___ Entries provided ___

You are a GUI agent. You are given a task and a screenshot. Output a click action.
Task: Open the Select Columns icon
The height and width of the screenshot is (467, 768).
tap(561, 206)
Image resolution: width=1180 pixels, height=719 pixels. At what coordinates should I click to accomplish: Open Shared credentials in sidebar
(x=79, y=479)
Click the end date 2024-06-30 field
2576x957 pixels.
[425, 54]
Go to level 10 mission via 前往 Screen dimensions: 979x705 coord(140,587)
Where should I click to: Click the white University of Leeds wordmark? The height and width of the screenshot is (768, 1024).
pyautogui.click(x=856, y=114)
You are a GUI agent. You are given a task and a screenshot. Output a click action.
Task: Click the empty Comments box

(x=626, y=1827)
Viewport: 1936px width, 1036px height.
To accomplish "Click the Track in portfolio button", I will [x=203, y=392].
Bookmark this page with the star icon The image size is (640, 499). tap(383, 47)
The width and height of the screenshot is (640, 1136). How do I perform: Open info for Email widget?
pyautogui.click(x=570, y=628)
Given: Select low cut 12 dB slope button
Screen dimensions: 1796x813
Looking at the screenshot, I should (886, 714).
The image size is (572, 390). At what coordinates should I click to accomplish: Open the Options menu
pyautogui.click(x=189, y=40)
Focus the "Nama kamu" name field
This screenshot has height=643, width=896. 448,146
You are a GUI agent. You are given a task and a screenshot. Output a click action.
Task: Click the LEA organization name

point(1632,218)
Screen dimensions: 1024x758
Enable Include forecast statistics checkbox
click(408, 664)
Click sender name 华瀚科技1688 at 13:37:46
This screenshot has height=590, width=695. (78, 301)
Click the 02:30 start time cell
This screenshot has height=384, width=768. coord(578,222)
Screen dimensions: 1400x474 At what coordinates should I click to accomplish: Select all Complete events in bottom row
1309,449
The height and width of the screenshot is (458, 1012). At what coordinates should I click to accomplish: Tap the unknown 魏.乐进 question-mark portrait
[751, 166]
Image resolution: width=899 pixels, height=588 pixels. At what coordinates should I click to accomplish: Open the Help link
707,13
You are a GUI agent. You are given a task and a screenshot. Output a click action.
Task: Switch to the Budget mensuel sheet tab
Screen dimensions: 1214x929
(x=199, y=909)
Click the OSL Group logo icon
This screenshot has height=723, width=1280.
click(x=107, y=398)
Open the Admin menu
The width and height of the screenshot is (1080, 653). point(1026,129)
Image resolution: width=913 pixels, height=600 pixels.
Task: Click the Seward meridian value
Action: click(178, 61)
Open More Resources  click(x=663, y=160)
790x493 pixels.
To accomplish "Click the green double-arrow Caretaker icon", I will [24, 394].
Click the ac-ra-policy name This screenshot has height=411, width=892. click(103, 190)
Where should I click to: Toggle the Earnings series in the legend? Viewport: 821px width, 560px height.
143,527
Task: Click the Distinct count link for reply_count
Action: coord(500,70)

___

### The task:
Please give, as a bare number, how many lines in the listing above include the word "icon".

### Answer box:
4